Condomínio de lotes: regularizando um loteamento fechado informal

Por · Revisão: Rafael Toledo · Atualizado em 2026-08-06 · 3 fontes oficiais verificadas

Moradores de um loteamento que funciona como condomínio fechado há anos, com portaria, muro e regras internas combinadas informalmente, costumam descobrir, na hora de vender um lote ou de financiar uma reforma, que a matrícula de cada imóvel não reflete essa realidade.

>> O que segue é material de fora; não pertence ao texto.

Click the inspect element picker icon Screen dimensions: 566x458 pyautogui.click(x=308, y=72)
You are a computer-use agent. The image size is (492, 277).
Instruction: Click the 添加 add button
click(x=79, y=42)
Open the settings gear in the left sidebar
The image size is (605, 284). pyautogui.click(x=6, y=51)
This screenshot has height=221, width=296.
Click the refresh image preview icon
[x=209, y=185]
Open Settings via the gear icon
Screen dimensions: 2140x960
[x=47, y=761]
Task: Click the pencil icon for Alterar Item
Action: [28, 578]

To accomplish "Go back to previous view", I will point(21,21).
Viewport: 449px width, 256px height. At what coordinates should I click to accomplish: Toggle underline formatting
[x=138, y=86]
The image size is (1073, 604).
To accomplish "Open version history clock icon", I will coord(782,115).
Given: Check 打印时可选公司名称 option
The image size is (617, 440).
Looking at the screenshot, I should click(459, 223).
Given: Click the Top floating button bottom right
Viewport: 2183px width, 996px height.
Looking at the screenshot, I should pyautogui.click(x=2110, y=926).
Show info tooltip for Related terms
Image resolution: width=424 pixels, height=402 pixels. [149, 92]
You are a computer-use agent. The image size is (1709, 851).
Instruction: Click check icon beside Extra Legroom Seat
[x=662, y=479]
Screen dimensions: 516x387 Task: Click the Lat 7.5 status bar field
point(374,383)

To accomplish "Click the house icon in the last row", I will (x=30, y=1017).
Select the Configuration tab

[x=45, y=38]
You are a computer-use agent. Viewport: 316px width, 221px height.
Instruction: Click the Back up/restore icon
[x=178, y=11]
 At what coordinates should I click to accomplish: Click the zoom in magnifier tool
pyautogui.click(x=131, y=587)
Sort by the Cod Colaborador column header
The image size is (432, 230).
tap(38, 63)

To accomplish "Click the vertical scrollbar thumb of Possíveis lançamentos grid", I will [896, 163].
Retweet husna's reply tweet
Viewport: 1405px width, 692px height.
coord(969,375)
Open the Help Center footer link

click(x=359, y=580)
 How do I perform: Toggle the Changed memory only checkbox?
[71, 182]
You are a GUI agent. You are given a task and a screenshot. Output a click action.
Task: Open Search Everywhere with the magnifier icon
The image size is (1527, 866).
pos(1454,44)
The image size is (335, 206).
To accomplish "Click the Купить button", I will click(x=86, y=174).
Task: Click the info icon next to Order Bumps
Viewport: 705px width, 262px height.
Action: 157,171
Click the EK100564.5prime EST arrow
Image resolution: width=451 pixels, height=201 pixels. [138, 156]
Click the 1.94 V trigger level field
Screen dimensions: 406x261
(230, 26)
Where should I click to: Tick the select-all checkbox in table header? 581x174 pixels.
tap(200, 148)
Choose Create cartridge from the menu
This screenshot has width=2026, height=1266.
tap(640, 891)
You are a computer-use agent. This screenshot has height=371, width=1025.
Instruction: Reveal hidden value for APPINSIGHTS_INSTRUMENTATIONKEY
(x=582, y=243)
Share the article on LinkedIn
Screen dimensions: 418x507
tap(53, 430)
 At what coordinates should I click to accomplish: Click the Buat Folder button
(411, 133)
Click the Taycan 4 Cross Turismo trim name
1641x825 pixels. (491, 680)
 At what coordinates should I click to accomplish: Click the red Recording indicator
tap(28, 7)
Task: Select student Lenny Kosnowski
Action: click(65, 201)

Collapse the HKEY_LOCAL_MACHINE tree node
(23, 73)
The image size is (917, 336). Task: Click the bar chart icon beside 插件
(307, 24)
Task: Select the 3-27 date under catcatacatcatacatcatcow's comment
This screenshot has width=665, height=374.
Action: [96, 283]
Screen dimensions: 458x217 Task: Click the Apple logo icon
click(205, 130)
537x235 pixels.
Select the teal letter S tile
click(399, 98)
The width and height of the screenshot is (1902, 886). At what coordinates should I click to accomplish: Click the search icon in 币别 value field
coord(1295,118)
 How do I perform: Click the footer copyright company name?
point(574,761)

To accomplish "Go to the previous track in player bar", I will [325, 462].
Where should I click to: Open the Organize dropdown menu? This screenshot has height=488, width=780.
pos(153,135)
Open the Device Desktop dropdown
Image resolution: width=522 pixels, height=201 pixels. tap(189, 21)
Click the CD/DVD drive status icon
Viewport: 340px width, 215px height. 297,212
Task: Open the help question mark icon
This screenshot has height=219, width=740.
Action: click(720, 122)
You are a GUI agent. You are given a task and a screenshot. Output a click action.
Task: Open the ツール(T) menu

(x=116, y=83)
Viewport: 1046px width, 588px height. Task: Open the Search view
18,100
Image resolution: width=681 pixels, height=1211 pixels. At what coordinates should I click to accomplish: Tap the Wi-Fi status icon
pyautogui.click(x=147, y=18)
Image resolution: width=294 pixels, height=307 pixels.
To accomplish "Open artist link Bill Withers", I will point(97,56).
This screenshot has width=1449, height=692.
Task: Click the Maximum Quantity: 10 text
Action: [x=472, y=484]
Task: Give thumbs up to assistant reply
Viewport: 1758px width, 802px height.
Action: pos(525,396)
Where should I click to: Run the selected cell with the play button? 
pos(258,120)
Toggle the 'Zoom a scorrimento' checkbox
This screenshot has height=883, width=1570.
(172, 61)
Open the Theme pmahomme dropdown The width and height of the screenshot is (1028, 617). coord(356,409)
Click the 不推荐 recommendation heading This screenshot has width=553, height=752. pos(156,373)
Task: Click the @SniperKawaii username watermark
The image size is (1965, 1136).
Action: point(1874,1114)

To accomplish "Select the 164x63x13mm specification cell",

O primeiro passo antes de qualquer instrumento de instituição é identificar qual figura jurídica realmente se aplica ao loteamento, porque a Lei 6.766/1979 e o Código Civil oferecem dois caminhos distintos, com efeitos bem diferentes sobre as ruas internas.

Duas figuras diferentes: condomínio de lotes e loteamento de acesso controlado

O § 7º do art. 2º da Lei 6.766/1979 permite que o lote seja constituído como imóvel autônomo integrante de um condomínio de lotes, regido pelo art. 1.358-A do Código Civil; nesse caso, as vias internas e as áreas comuns pertencem, em condomínio, aos próprios proprietários dos lotes. Já o § 8º do mesmo artigo trata do loteamento de acesso controlado, em que o controle de entrada é regulamentado por ato do Poder Público municipal, mas as vias de circulação continuam sendo públicas, transferidas à Prefeitura como em qualquer loteamento comum. A diferença não é de nome: é de quem é dono, de fato, das ruas internas.

Por que essa distinção trava loteamentos informais antigos

Muitos loteamentos fechados mais antigos já tiveram as vias e áreas institucionais transferidas à municipalidade no próprio registro do parcelamento do solo, como manda a Lei 6.766/1979 para qualquer loteamento aprovado. Se isso já ocorreu, não é possível simplesmente instituir um condomínio de lotes sobre essas mesmas ruas, porque elas não pertencem mais aos loteadores nem aos moradores; o caminho, nesse cenário, tende a ser a regularização como loteamento de acesso controlado, mediante ato do Município que discipline o uso do controle de entrada sem impedir a circulação de pedestres ou de terceiros identificados.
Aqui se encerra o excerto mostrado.